Sixty-nine (38.1%) patients progressed to receive active treatment during AS. The majority of patients (56.5%) went on to have radical prostatectomy as the definitive treatment. The other forms of treatment were external beam radiotherapy, brachytherapy, high-intensity focused ultrasound (HIFU), and watchful waiting. The variables that were significantly associated with progression to active treatment on univariate analysis were younger age, smaller PV, greater TCLo and TCLo density, higher percentage of positive cores at DBx and CBx, and more positive cores at CBx (Table 2). Forty-six (25.4%) patients were found to have GP while being on AS. Smaller PV, higher TCLo, TCLo density, percentage of positive cores at DBx and CBx, and a greater number of positive cores at CBx were also significantly related to GP in univariate analysis (Table 2).
Table 2.
Univariate analyses comparing variables of patients who progressed to receive active treatment, and patients with grade progression vs. patients who did not progress
| Variable | Progressed to active treatment | p | Grade progression | p | ||
|---|---|---|---|---|---|---|
|
| ||||||
| Yes | No | Yes | No | |||
| n=69 | n=112 | n=46 | n=135 | |||
| Age at CBx, year, mean (SD) | 60.97 (6.15) | 63.57 (7.53) | 0.017 | 62.26 (5.76) | 62.69 (7.56) | 0.690 |
| PSA at diagnosis, ng/mL, median (IQR) | 5.04 (2.48) | 5.24 (3.71) | 0.390 | 5.45 (2.36) | 5.08 (3.64) | 0.609 |
| Prostate volume, mL, median (IQR) | 36.00 (18.00) | 44.00 (22.73) | <0.001 | 36.50 (21.25) | 43.00 (22.00) | 0.024 |
| No. of cores taken at confirmatory biopsy, n, median (IQR) | 17.0 (3.5) | 16.0 (2.0) | 0.929 | 16.5 (3.0) | 16.0 (2.0) | 0.718 |
| TCLo, median (IQR) | 3 (2) | 2 (2) | <0.001 | 3 (2) | 2 (2) | 0.004 |
| TCLo density, median (IQR) | 0.078 (0.067) | 0.038 (0.035) | <0.001 | 0.071 (0.066) | 0.045 (0.053) | <0.001 |
| Number of positive cores at CBx, n, median (IQR) | 3 (4) | 1 (2) | <0.001 | 3 (3) | 1 (2) | 0.020 |
| Percentage of positive cores at CBx, % median (IQR) | 17.65 (19.15) | 7.69 (9.91) | <0.001 | 16.67 (21.42) | 10.53 (12.87) | 0.026 |
| Number of positive cores at DBx, n, median (IQR) | 2 (1) | 1 (1) | 0.141 | 2 (1) | 1 (1) | 0.074 |
| Percentage of positive cores at DBx, % median (IQR) | 14.29 (11.48) | 10.00 (8.97) | 0.001 | 15.38 (11.67) | 10.00 (8.81) | 0.002 |
CBx: confirmatory biopsy; DBx: diagnostic biopsy; IQR: interquartile range; PSA: prostate-specific antigen; SD: standard deviation; TCLo: total cancer locations.
Cox regression analysis showed TCLo density was the strongest predictor for time to CP and GP among all the variables tested.

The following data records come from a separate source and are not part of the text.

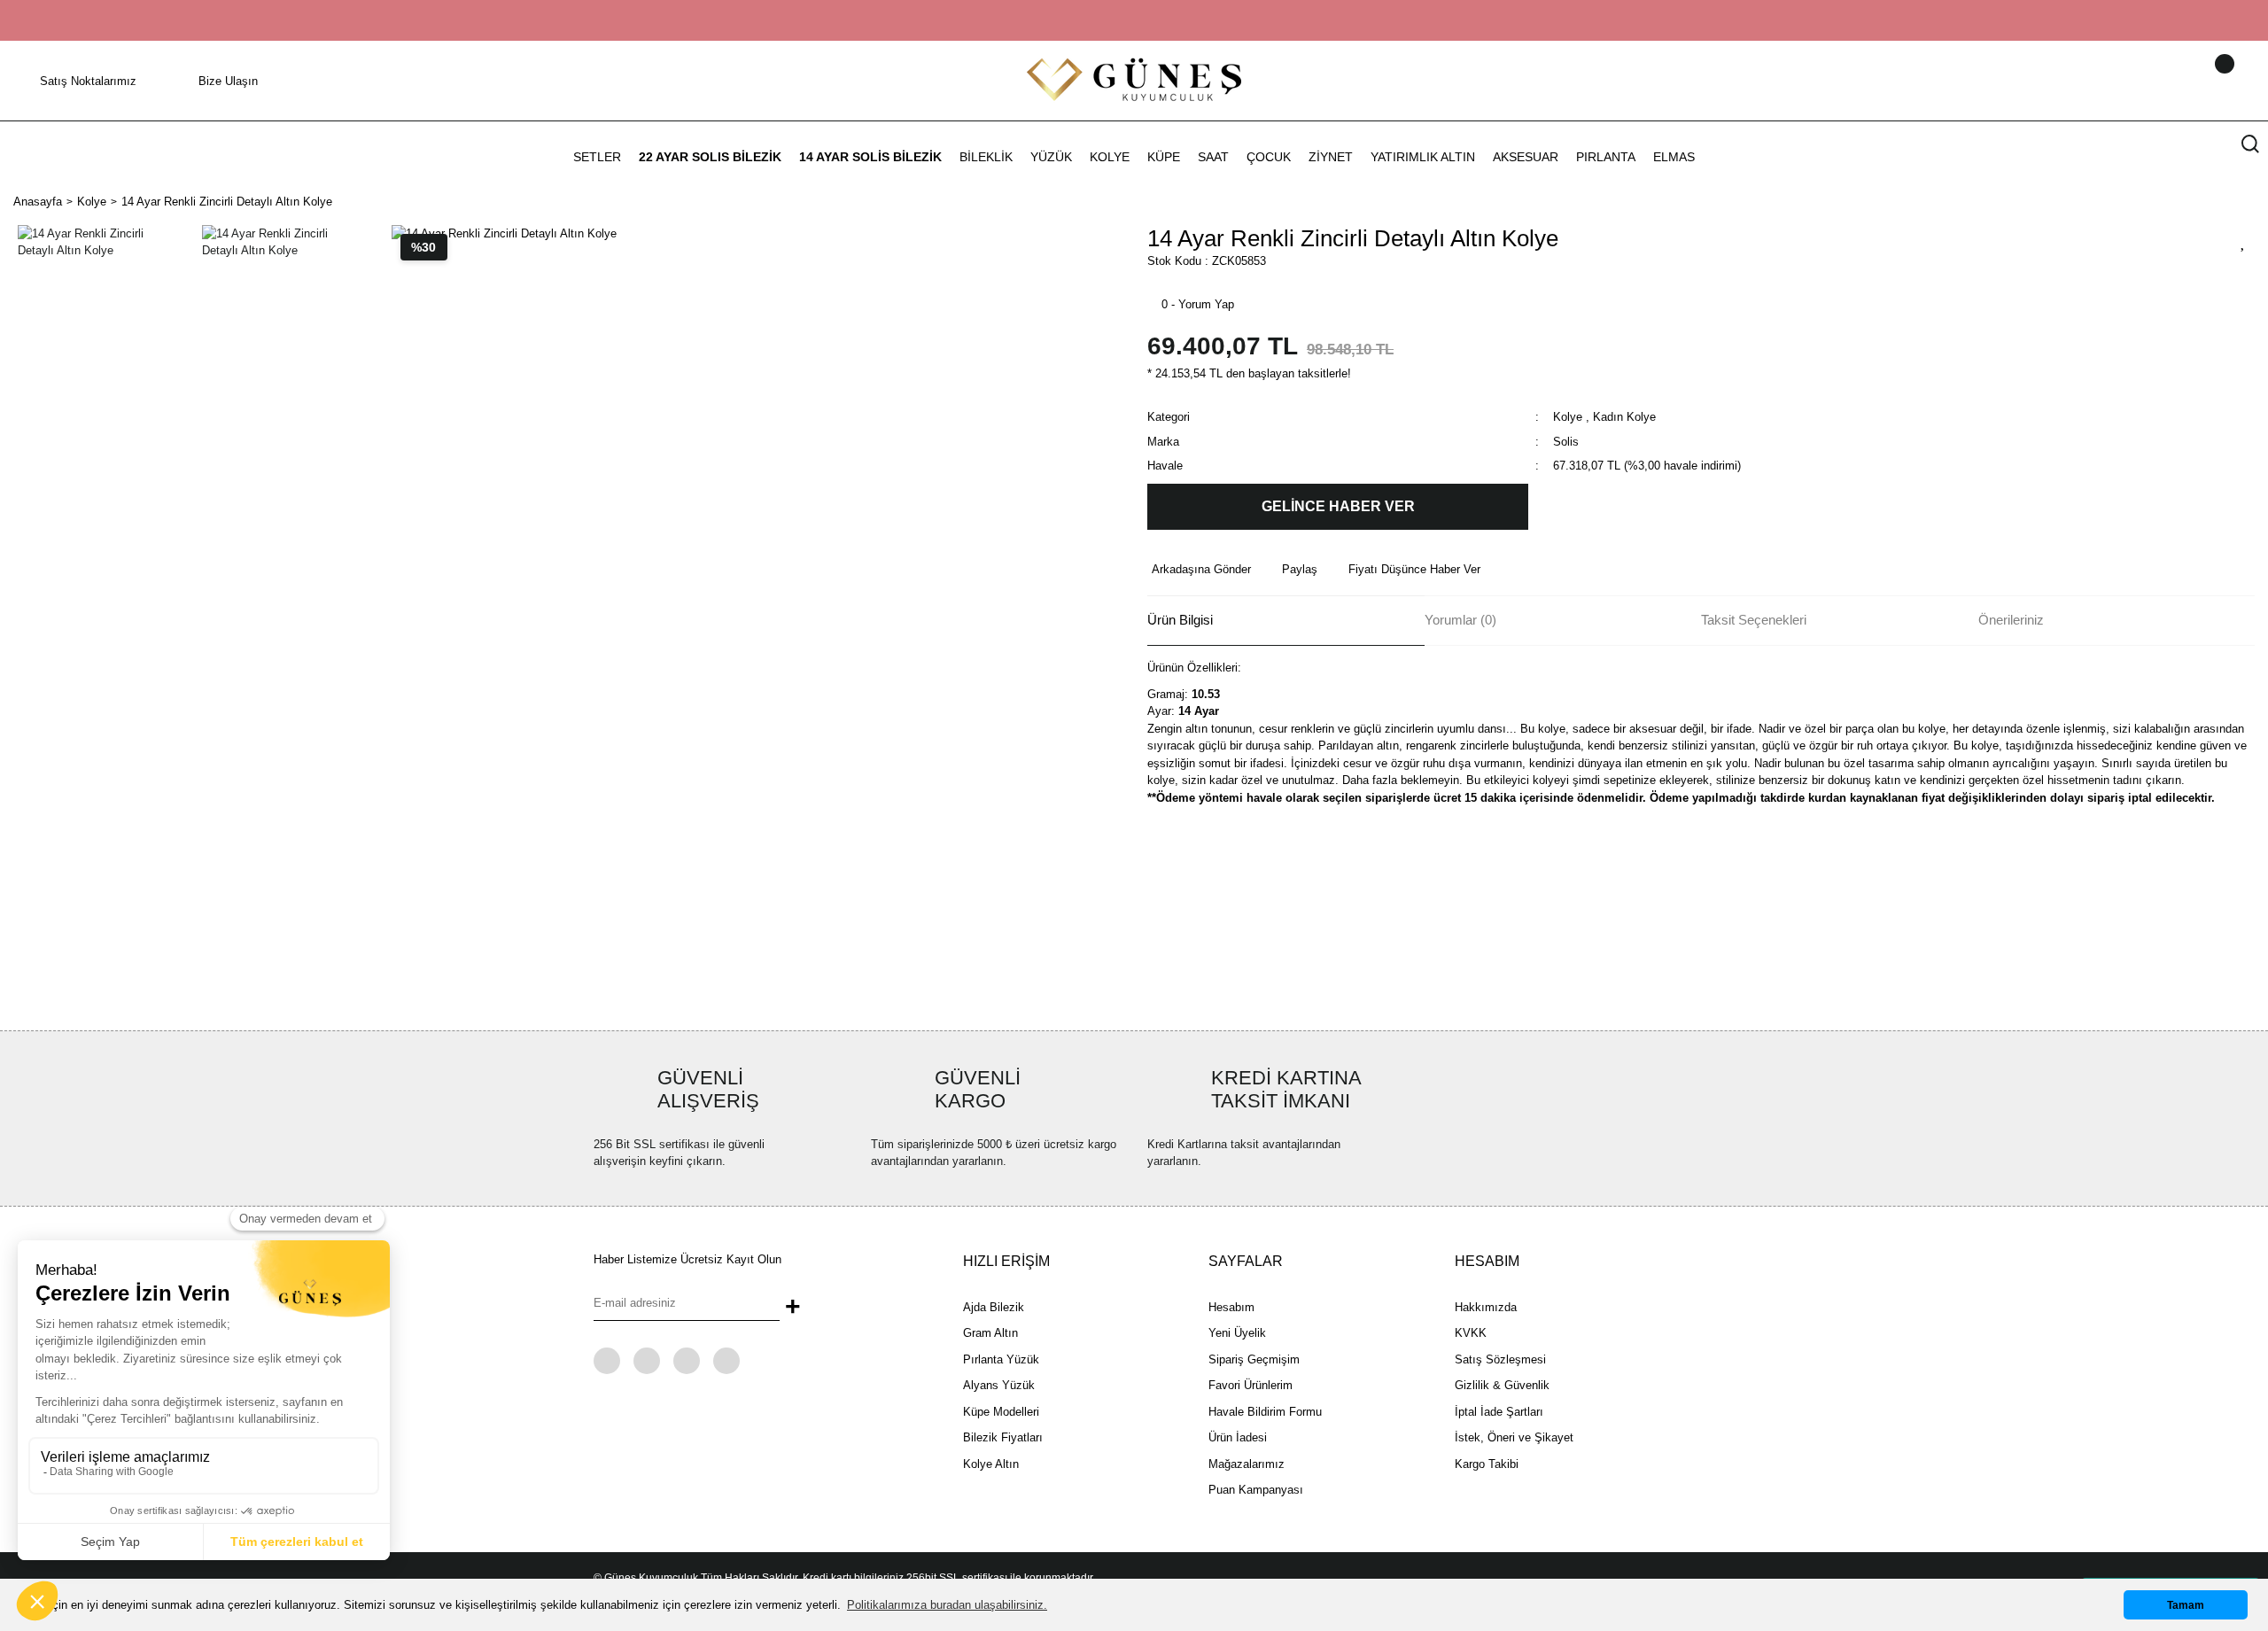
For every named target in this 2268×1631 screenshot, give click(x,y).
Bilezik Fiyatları (1003, 1437)
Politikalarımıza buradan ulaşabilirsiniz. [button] (947, 1605)
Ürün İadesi (1237, 1437)
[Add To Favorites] (2243, 241)
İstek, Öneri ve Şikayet (1514, 1437)
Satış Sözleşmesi (1500, 1359)
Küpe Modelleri (1001, 1411)
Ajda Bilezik (993, 1307)
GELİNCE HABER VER (1338, 506)
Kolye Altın (991, 1464)
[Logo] (1134, 79)
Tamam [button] (2185, 1605)
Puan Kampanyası (1255, 1489)
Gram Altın (990, 1333)
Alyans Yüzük (999, 1385)
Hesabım (1231, 1307)
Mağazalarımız (1246, 1464)
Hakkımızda (1486, 1307)
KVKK (1471, 1333)
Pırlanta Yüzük (1001, 1359)
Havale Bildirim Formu (1265, 1411)
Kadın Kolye (1624, 416)
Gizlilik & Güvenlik (1502, 1385)
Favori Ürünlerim (1250, 1385)
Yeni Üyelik (1237, 1333)
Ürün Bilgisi (1180, 619)
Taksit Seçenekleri (1753, 619)
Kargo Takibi (1486, 1464)
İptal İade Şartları (1499, 1411)
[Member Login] (2201, 80)
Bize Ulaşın (228, 81)
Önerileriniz (2011, 619)
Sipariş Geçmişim (1254, 1359)
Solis (1566, 441)
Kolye (1567, 416)
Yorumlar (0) (1460, 619)
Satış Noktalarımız (88, 81)
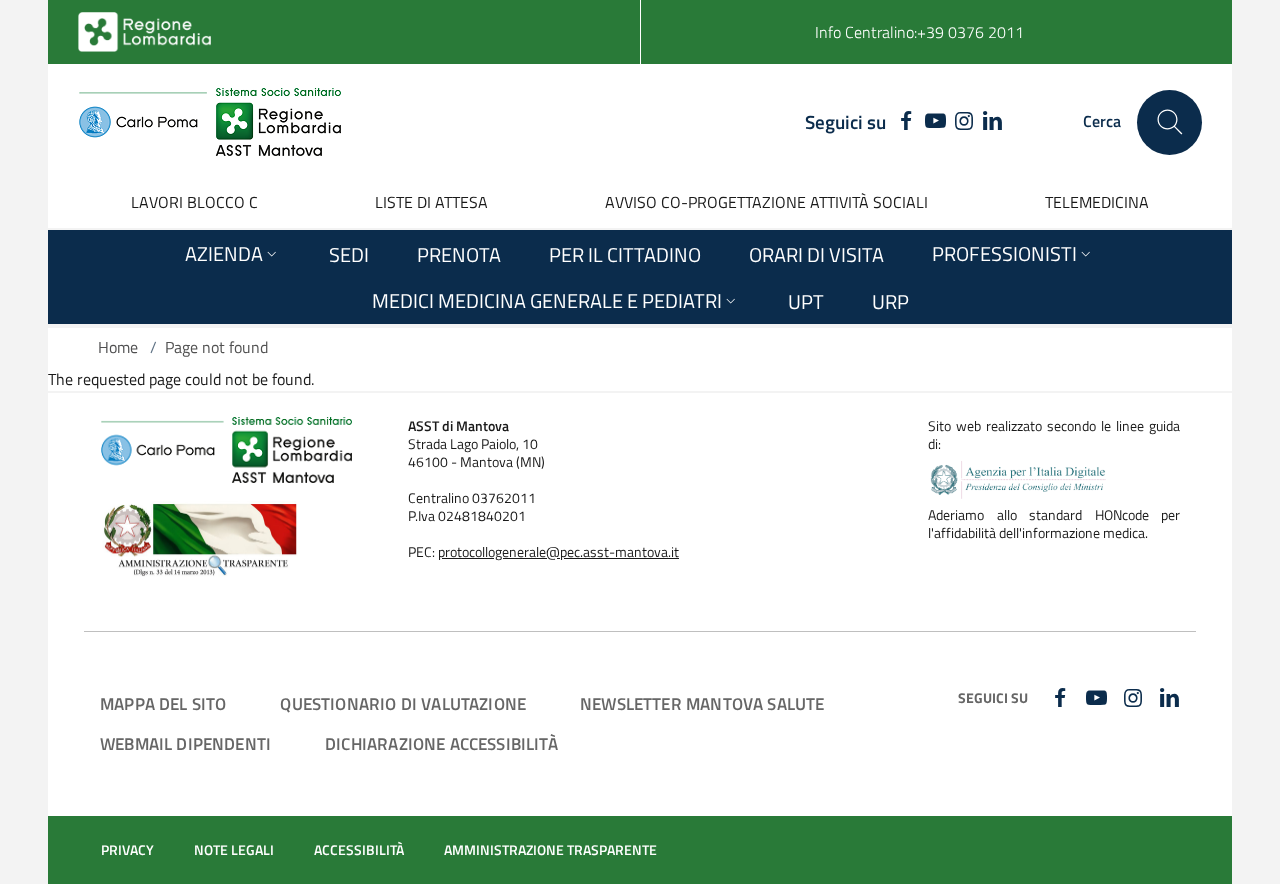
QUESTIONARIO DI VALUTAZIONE (403, 703)
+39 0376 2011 (970, 32)
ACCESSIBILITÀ (359, 850)
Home (118, 347)
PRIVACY (127, 850)
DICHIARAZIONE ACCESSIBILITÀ (441, 743)
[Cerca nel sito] (1169, 122)
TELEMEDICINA (1097, 202)
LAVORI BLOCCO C (194, 202)
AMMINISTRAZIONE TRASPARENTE (550, 850)
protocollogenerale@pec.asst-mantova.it (558, 552)
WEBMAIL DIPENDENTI (185, 743)
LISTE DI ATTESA (431, 202)
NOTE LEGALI (234, 850)
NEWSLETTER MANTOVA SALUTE (702, 703)
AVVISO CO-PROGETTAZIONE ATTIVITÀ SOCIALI (766, 202)
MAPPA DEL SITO (163, 703)
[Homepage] (209, 122)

A high TCLo density (>0.05) was independently associated with time to CP (hazard ratio [HR] 4.70; 95% confidence interval [CI] 2.62–8.42; p<0.001) and GP (HR 3.85; 95% CI 1.91–7.73; p<0.001). The other variables that were associated with time to CP and GP were TCLo, number of positive cores at CBx, and percentage positive cores at CBx and DBx. The number of positive cores at DBx was not a predictor for CP or GP (Table 3). The TCLo density also demonstrated good predictive characteristics in several other analyses. For example, men with high TCLo density (>0.05) had significantly lower PFS rates for CP and GP (Fig. 1). Additionally, TCLo density outperformed number of positive cores at CBx in predicting CP and GP, as shown by the ROC curves in Fig. 2.
Table 3.
Cox regression analysis of variables associated with progression to treatment and grade progression adjusted for interactions with age and PSA
| Variable | Progressed to treatment | Grade progression | ||
|---|---|---|---|---|
|
| ||||
| HR (95% CI) | p | HR (95% CI) | p | |
| TCLo | 1.64 (1.38–1.96) | <0.001 | 1.32 (1.08–1.62) | 0.007 |
| TCLo density (>0.05) | 4.70 (2.62–8.42) | <0.001 | 3.85 (1.91–7.73) | <0.001 |
| Number of positive cores at CBx | 1.48 (1.31–1.67) | <0.001 | 1.20 (1.04–1.39) | 0.012 |
| Percentage of positive cores at CBx | 1.06 (1.04–1.08) | <0.001 | 1.03 (1.01–1.05) | 0.007 |
| Number of positive cores at DBx | 1.18 (0.86–1.61) | 0.301 | 1.31 (0.89–1.92) | 0.169 |
| Percentage of positive cores at DBx | 1.02 (1.00–1.04) | 0.026 | 1.03 (1.01–1.05) | 0.002 |
CBx: confirmatory biopsy; CI: confidence interval; DBx: diagnostic biopsy; HR: hazard ratio; PSA: prostate-specific antigen; TCLo: total cancer locations.
Fig. 1.
Kaplan-Meier curves comparing progression-free survival (PFS) in patients with high (>0.05) or low (≤0.05) total cancer location (TCLo) density. The curves for (A) progression to active treatment and (B) grade progression demonstrate poorer PFS in patients with high TCLo density. CI: confidence interval; HR: hazard ratio.
Fig. 2.
Receiver operating characteristics (ROC) curves comparing total cancer location (TCLo) density and number of positive cores at confirmatory biopsy (CBx). The ROC curves for (A) progression to active treatment and (B) grade progression demonstrate that TCLo density has greater area under the curve (AUC) than number of positive cores at CBx. CI: confidence interval.
Discussion
Most of the major contemporary AS series have slightly different entry criteria.6 While they all consider clinical T stage, Gleason score, and number of positive biopsy cores for enrollment into an AS program, not all protocols place particular importance on PSA, PSA density, and percentage core involvement when determining patient eligibility for AS.7–13 Although some protocols have more stringent entry criteria than others, they do not always translate into better clinical outcomes. As one study had shown, a stricter protocol for AS does not seem to produce better end results than a more inclusive protocol.15 Furthermore, having overly restrictive criteria would mean denying more patients from the benefits of AS. We are certainly in need of better predictive methods.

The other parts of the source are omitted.